PROMPT
Below are some records. Print all of them exactly as they appear.

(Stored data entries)
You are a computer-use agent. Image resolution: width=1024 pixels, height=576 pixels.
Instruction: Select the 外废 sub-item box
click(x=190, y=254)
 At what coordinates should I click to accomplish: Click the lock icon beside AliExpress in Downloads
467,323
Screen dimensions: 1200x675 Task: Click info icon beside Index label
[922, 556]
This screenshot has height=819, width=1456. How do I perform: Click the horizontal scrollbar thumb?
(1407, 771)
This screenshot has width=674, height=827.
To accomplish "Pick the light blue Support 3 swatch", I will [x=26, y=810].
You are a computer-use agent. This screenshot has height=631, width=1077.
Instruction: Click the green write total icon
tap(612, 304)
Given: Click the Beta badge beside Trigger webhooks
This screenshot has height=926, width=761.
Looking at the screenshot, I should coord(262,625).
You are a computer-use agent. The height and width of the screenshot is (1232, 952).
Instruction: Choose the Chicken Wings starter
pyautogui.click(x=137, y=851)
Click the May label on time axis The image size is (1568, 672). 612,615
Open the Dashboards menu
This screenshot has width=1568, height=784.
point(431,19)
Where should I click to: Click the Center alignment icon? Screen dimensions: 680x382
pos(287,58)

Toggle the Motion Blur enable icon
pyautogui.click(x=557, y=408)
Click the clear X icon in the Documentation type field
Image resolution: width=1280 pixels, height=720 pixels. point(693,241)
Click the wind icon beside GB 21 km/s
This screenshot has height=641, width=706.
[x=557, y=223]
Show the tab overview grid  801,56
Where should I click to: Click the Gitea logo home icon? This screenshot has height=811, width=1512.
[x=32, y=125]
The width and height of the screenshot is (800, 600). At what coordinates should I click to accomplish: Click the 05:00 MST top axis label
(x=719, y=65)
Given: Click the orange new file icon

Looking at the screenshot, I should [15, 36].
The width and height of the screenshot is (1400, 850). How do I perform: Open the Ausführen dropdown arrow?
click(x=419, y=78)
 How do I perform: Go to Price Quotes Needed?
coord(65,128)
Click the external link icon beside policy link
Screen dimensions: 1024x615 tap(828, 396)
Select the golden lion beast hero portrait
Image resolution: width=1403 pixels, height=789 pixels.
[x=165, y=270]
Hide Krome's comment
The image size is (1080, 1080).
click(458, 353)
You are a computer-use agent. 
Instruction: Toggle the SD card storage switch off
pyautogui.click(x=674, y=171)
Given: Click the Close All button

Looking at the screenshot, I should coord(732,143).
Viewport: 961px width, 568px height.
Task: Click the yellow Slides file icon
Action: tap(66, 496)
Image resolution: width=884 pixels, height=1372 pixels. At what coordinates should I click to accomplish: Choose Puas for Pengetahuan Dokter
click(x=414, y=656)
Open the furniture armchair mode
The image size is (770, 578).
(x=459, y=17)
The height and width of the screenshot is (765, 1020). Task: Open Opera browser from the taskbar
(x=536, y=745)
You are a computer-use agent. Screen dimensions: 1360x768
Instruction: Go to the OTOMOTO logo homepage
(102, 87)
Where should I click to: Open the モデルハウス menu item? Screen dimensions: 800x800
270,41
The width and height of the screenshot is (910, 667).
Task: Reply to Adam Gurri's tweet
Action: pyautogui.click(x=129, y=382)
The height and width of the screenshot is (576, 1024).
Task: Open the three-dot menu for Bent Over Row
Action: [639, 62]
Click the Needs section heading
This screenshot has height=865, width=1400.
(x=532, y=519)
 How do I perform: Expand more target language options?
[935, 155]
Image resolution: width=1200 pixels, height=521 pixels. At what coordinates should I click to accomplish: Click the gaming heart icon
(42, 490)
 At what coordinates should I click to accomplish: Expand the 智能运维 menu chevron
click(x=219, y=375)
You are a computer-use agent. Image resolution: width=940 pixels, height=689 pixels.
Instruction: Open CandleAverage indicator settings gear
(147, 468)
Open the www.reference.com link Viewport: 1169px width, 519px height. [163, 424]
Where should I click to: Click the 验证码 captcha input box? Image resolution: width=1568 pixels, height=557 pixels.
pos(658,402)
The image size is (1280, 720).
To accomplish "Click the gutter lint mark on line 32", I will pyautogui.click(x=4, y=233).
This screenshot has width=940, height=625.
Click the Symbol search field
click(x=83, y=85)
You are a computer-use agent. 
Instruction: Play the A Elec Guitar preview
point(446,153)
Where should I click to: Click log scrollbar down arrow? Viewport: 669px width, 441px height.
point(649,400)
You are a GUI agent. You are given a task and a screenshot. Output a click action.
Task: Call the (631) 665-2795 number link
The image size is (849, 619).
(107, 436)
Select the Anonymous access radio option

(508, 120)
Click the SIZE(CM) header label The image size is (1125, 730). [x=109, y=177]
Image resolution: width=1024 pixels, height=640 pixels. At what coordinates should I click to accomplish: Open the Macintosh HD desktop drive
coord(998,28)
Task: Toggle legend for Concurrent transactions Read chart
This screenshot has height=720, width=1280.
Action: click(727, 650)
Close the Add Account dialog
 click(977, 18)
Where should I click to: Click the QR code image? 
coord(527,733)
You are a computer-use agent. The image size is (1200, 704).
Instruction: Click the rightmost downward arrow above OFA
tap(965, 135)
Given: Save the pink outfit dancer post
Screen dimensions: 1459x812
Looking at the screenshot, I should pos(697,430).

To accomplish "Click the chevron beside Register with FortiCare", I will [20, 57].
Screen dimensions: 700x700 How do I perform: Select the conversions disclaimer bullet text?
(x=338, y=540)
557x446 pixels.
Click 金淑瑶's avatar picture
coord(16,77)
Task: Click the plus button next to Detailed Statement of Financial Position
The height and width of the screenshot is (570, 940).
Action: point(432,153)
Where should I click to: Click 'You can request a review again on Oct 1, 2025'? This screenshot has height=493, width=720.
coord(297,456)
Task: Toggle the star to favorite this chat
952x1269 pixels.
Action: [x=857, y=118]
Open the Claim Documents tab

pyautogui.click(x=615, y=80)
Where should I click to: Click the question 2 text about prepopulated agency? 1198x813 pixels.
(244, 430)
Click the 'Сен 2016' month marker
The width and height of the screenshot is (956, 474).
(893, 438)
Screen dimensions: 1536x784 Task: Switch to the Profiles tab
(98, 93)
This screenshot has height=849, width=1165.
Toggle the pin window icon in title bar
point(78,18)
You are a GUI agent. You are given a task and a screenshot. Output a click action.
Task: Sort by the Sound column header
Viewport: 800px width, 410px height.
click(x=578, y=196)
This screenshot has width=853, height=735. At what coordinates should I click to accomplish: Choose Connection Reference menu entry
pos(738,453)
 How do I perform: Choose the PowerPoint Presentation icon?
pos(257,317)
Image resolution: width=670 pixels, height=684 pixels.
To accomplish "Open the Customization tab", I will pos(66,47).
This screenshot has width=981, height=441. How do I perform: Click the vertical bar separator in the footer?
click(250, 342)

EXPECTED ANSWER
You are a computer-use agent. Image resolution: width=1024 pixels, height=576 pixels.
Instruction: Select the 外废 sub-item box
click(x=190, y=254)
 At what coordinates should I click to accomplish: Click the lock icon beside AliExpress in Downloads
467,323
Screen dimensions: 1200x675 Task: Click info icon beside Index label
[922, 556]
This screenshot has height=819, width=1456. How do I perform: Click the horizontal scrollbar thumb?
(1407, 771)
This screenshot has width=674, height=827.
To accomplish "Pick the light blue Support 3 swatch", I will [x=26, y=810].
You are a computer-use agent. This screenshot has height=631, width=1077.
Instruction: Click the green write total icon
tap(612, 304)
Given: Click the Beta badge beside Trigger webhooks
This screenshot has height=926, width=761.
Looking at the screenshot, I should coord(262,625).
You are a computer-use agent. The height and width of the screenshot is (1232, 952).
Instruction: Choose the Chicken Wings starter
pyautogui.click(x=137, y=851)
Click the May label on time axis The image size is (1568, 672). 612,615
Open the Dashboards menu
This screenshot has width=1568, height=784.
point(431,19)
Where should I click to: Click the Center alignment icon? Screen dimensions: 680x382
pos(287,58)

Toggle the Motion Blur enable icon
pyautogui.click(x=557, y=408)
Click the clear X icon in the Documentation type field
Image resolution: width=1280 pixels, height=720 pixels. point(693,241)
Click the wind icon beside GB 21 km/s
This screenshot has height=641, width=706.
[x=557, y=223]
Show the tab overview grid  801,56
Where should I click to: Click the Gitea logo home icon? This screenshot has height=811, width=1512.
[x=32, y=125]
The width and height of the screenshot is (800, 600). At what coordinates should I click to accomplish: Click the 05:00 MST top axis label
(x=719, y=65)
Given: Click the orange new file icon

Looking at the screenshot, I should [15, 36].
The width and height of the screenshot is (1400, 850). How do I perform: Open the Ausführen dropdown arrow?
click(x=419, y=78)
 How do I perform: Go to Price Quotes Needed?
coord(65,128)
Click the external link icon beside policy link
Screen dimensions: 1024x615 tap(828, 396)
Select the golden lion beast hero portrait
Image resolution: width=1403 pixels, height=789 pixels.
[x=165, y=270]
Hide Krome's comment
The image size is (1080, 1080).
click(458, 353)
You are a computer-use agent. 
Instruction: Toggle the SD card storage switch off
pyautogui.click(x=674, y=171)
Given: Click the Close All button

Looking at the screenshot, I should coord(732,143).
Viewport: 961px width, 568px height.
Task: Click the yellow Slides file icon
Action: tap(66, 496)
Image resolution: width=884 pixels, height=1372 pixels. At what coordinates should I click to accomplish: Choose Puas for Pengetahuan Dokter
click(x=414, y=656)
Open the furniture armchair mode
The image size is (770, 578).
(x=459, y=17)
The height and width of the screenshot is (765, 1020). Task: Open Opera browser from the taskbar
(x=536, y=745)
You are a computer-use agent. Screen dimensions: 1360x768
Instruction: Go to the OTOMOTO logo homepage
(102, 87)
Where should I click to: Open the モデルハウス menu item? Screen dimensions: 800x800
270,41
The width and height of the screenshot is (910, 667).
Task: Reply to Adam Gurri's tweet
Action: pyautogui.click(x=129, y=382)
The height and width of the screenshot is (576, 1024).
Task: Open the three-dot menu for Bent Over Row
Action: [639, 62]
Click the Needs section heading
This screenshot has height=865, width=1400.
(x=532, y=519)
 How do I perform: Expand more target language options?
[935, 155]
Image resolution: width=1200 pixels, height=521 pixels. At what coordinates should I click to accomplish: Click the gaming heart icon
(42, 490)
 At what coordinates should I click to accomplish: Expand the 智能运维 menu chevron
click(x=219, y=375)
You are a computer-use agent. Image resolution: width=940 pixels, height=689 pixels.
Instruction: Open CandleAverage indicator settings gear
(147, 468)
Open the www.reference.com link Viewport: 1169px width, 519px height. [163, 424]
Where should I click to: Click the 验证码 captcha input box? Image resolution: width=1568 pixels, height=557 pixels.
pos(658,402)
The image size is (1280, 720).
To accomplish "Click the gutter lint mark on line 32", I will pyautogui.click(x=4, y=233).
This screenshot has width=940, height=625.
Click the Symbol search field
click(x=83, y=85)
You are a computer-use agent. 
Instruction: Play the A Elec Guitar preview
point(446,153)
Where should I click to: Click log scrollbar down arrow? Viewport: 669px width, 441px height.
point(649,400)
You are a GUI agent. You are given a task and a screenshot. Output a click action.
Task: Call the (631) 665-2795 number link
The image size is (849, 619).
(107, 436)
Select the Anonymous access radio option

(508, 120)
Click the SIZE(CM) header label The image size is (1125, 730). [x=109, y=177]
Image resolution: width=1024 pixels, height=640 pixels. At what coordinates should I click to accomplish: Open the Macintosh HD desktop drive
coord(998,28)
Task: Toggle legend for Concurrent transactions Read chart
This screenshot has height=720, width=1280.
Action: click(727, 650)
Close the Add Account dialog
 click(977, 18)
Where should I click to: Click the QR code image? 
coord(527,733)
You are a computer-use agent. The image size is (1200, 704).
Instruction: Click the rightmost downward arrow above OFA
tap(965, 135)
Given: Save the pink outfit dancer post
Screen dimensions: 1459x812
Looking at the screenshot, I should pos(697,430).

To accomplish "Click the chevron beside Register with FortiCare", I will [20, 57].
Screen dimensions: 700x700 How do I perform: Select the conversions disclaimer bullet text?
(x=338, y=540)
557x446 pixels.
Click 金淑瑶's avatar picture
coord(16,77)
Task: Click the plus button next to Detailed Statement of Financial Position
The height and width of the screenshot is (570, 940).
Action: point(432,153)
Where should I click to: Click 'You can request a review again on Oct 1, 2025'? This screenshot has height=493, width=720.
coord(297,456)
Task: Toggle the star to favorite this chat
952x1269 pixels.
Action: [x=857, y=118]
Open the Claim Documents tab

pyautogui.click(x=615, y=80)
Where should I click to: Click the question 2 text about prepopulated agency? 1198x813 pixels.
(244, 430)
Click the 'Сен 2016' month marker
The width and height of the screenshot is (956, 474).
(893, 438)
Screen dimensions: 1536x784 Task: Switch to the Profiles tab
(98, 93)
This screenshot has height=849, width=1165.
Toggle the pin window icon in title bar
point(78,18)
You are a GUI agent. You are given a task and a screenshot. Output a click action.
Task: Sort by the Sound column header
Viewport: 800px width, 410px height.
click(x=578, y=196)
This screenshot has width=853, height=735. At what coordinates should I click to accomplish: Choose Connection Reference menu entry
pos(738,453)
 How do I perform: Choose the PowerPoint Presentation icon?
pos(257,317)
Image resolution: width=670 pixels, height=684 pixels.
To accomplish "Open the Customization tab", I will pos(66,47).
This screenshot has width=981, height=441. How do I perform: Click the vertical bar separator in the footer?
click(250, 342)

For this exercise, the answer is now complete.